PASSAGE GIVEN:

Raz Segal faced pushback over a piece he wrote for Jewish Currents in the days after Oct. 7

The University of Minnesota has “paused” the search for a new director of its Center for Holocaust and Genocide Studies after initially tapping an Israeli who accused Israel of genocide less than a week after Oct. 7.

Jewish groups had opposed the planned hiring of Raz Segal after learning of it last week, and two members of the center’s advisory board — one of whom is Jewish — resigned over the appointment. Segal, who is currently the director of a Masters program in Holocaust and Genocide Studies at Stockton University in New Jersey, had written a controversial piece in the progressive magazine Jewish Currents on Oct. 13 in which, citing his background “as a scholar of genocide,” he said Israel’s military campaign in Gaza was “a textbook case of genocide unfolding in front of our eyes.”

The university had initially defended Segal’s hire for its Twin Cities campus, saying in a statement over the weekend that he “was enthusiastically recommended by the search committee for this important position” after an assessment of “strengths and weaknesses/pros and cons of each candidate it interviewed.”

But amid mounting pressure — including the board resignations as well as opposition from the local Jewish Community Relations Council the school reversed course on Monday.

JOB:
In the article on the University of Minnesota's director search, where is Raz Segal currently the director of a Masters program?

DATA SECTION:

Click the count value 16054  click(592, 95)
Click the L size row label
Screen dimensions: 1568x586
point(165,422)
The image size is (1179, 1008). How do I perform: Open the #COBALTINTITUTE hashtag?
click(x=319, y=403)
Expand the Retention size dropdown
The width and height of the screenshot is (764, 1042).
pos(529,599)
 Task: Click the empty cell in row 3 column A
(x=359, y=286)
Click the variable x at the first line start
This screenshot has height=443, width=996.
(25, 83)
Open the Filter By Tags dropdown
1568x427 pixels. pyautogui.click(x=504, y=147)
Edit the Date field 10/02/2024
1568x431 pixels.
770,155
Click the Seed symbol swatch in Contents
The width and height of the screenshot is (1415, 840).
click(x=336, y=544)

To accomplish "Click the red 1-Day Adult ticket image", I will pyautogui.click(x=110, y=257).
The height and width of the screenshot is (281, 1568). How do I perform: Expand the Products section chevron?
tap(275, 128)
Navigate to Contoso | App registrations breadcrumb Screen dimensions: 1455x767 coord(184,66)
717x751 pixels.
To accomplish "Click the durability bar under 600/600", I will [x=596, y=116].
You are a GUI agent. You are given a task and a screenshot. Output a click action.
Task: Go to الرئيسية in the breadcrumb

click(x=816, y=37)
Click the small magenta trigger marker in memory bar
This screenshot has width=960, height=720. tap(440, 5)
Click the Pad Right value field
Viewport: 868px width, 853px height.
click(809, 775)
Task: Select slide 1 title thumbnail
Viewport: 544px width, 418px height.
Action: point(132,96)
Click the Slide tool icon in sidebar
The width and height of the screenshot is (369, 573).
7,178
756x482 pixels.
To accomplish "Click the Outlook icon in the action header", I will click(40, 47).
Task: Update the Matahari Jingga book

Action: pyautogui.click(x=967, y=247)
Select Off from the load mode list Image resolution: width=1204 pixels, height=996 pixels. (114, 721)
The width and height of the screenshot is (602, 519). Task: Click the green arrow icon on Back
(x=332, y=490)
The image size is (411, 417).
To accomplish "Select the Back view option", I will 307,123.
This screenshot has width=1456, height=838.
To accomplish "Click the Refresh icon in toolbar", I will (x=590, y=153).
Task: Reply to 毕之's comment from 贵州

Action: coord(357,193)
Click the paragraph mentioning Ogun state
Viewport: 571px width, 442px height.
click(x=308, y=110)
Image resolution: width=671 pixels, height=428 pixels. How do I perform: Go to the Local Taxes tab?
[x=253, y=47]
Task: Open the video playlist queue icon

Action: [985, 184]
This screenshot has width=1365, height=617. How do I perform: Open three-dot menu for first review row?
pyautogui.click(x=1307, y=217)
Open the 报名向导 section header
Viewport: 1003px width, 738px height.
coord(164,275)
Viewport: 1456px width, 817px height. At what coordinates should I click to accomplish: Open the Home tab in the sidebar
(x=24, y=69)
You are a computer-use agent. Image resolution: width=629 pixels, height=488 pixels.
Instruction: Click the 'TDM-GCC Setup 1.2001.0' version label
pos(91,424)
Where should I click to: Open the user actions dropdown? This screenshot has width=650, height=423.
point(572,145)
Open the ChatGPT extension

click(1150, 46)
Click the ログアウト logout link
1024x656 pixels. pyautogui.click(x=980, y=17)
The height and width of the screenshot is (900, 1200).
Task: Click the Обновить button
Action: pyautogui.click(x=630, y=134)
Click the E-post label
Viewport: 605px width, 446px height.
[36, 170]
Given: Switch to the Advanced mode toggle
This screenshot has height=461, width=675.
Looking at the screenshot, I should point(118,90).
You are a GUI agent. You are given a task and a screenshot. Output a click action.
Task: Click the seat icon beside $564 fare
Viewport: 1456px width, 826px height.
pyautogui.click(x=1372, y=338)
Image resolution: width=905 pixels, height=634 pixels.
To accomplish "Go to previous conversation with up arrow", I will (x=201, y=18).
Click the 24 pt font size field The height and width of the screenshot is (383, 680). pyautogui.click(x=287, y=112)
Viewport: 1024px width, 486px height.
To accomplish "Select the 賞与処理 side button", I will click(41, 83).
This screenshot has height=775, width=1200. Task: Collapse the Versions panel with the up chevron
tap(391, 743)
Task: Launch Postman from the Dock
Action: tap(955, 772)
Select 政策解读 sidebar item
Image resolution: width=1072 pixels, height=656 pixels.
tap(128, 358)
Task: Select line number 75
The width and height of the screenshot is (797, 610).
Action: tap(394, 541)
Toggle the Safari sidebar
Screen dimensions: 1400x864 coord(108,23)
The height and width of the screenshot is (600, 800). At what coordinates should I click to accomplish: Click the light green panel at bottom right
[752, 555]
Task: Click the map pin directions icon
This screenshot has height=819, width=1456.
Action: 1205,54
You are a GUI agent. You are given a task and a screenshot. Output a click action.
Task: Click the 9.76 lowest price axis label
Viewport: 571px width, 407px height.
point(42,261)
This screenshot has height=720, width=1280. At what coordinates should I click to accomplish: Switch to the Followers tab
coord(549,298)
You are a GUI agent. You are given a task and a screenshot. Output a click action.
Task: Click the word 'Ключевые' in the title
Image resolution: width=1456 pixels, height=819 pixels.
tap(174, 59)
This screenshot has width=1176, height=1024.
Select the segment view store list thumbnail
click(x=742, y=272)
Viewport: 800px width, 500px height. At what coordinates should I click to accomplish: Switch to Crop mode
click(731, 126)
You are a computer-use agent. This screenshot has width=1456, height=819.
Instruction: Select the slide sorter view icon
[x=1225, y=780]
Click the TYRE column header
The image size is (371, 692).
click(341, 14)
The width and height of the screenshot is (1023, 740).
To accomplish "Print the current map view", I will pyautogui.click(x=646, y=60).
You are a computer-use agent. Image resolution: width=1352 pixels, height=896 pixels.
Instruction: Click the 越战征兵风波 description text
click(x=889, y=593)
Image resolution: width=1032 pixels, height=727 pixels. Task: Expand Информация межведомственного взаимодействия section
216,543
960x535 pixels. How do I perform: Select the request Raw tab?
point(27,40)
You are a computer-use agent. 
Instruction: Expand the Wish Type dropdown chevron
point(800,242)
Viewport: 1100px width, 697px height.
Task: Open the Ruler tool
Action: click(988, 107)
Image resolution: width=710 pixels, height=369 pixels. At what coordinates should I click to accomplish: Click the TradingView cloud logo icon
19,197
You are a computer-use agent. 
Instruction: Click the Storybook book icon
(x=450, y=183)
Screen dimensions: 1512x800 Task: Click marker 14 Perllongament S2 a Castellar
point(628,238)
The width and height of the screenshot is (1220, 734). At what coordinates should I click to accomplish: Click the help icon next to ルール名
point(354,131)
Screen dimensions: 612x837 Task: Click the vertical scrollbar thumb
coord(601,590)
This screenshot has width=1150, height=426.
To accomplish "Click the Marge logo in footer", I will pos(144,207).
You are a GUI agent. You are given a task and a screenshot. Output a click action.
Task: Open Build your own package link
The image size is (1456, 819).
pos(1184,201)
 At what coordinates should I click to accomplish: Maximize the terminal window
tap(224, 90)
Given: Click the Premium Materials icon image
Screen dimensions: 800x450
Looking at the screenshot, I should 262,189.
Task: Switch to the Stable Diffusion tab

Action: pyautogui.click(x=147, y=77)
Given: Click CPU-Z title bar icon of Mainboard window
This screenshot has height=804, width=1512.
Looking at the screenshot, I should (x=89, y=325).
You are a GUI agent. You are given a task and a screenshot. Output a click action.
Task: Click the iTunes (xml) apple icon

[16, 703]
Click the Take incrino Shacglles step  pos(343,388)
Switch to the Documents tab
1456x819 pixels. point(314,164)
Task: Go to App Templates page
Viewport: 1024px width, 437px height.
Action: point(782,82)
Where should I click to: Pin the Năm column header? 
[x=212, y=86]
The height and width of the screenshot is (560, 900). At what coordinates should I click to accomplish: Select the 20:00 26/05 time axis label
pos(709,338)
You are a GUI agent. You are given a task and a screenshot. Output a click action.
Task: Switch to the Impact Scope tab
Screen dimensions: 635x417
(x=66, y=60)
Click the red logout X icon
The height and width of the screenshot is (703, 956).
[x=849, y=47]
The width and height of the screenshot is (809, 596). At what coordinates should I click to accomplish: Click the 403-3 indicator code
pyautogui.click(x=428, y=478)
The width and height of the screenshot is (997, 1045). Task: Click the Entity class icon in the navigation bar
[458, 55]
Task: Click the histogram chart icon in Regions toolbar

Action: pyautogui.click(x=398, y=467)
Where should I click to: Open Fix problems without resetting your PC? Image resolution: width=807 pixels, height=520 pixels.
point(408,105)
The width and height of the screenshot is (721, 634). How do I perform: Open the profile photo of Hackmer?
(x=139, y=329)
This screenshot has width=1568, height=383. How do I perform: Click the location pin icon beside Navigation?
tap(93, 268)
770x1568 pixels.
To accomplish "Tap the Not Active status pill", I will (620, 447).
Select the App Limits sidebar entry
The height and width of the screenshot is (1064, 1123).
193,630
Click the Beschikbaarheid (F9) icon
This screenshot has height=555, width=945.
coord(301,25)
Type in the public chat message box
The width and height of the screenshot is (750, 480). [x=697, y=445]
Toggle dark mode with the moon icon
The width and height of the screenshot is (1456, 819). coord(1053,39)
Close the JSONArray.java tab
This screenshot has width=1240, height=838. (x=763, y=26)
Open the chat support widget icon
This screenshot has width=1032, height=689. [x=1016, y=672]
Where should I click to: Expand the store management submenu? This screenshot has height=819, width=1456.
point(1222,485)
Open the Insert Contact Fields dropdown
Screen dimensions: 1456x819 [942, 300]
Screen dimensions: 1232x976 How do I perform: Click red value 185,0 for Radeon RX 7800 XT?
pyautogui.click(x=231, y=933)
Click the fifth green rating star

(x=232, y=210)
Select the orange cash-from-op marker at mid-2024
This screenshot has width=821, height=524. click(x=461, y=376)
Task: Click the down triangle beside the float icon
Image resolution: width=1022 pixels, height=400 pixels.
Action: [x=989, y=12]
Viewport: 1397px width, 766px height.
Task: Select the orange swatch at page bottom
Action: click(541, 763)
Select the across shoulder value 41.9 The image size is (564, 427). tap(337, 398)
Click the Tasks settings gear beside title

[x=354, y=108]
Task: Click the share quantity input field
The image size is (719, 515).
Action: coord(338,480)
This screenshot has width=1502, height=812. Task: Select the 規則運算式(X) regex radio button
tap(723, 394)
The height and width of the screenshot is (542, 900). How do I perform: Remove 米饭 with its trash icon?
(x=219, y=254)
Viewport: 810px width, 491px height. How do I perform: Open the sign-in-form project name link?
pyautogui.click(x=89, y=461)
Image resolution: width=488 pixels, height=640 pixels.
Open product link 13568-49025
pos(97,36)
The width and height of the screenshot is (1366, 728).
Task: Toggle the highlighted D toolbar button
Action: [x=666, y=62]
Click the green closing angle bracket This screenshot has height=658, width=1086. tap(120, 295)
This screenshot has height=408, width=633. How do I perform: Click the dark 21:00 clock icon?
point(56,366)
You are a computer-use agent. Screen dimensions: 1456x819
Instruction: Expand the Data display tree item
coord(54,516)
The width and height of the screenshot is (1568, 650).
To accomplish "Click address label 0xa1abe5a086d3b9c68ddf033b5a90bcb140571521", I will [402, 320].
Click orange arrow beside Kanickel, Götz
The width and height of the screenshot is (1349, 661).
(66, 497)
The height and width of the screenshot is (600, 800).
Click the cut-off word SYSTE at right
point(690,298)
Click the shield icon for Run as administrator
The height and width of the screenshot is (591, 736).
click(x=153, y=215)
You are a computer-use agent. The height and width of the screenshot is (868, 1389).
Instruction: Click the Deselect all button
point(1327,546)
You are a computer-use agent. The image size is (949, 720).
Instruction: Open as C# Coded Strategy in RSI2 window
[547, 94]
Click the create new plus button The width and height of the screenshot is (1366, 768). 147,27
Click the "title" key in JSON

SOLVED EXERCISE:
Stockton University in New Jersey.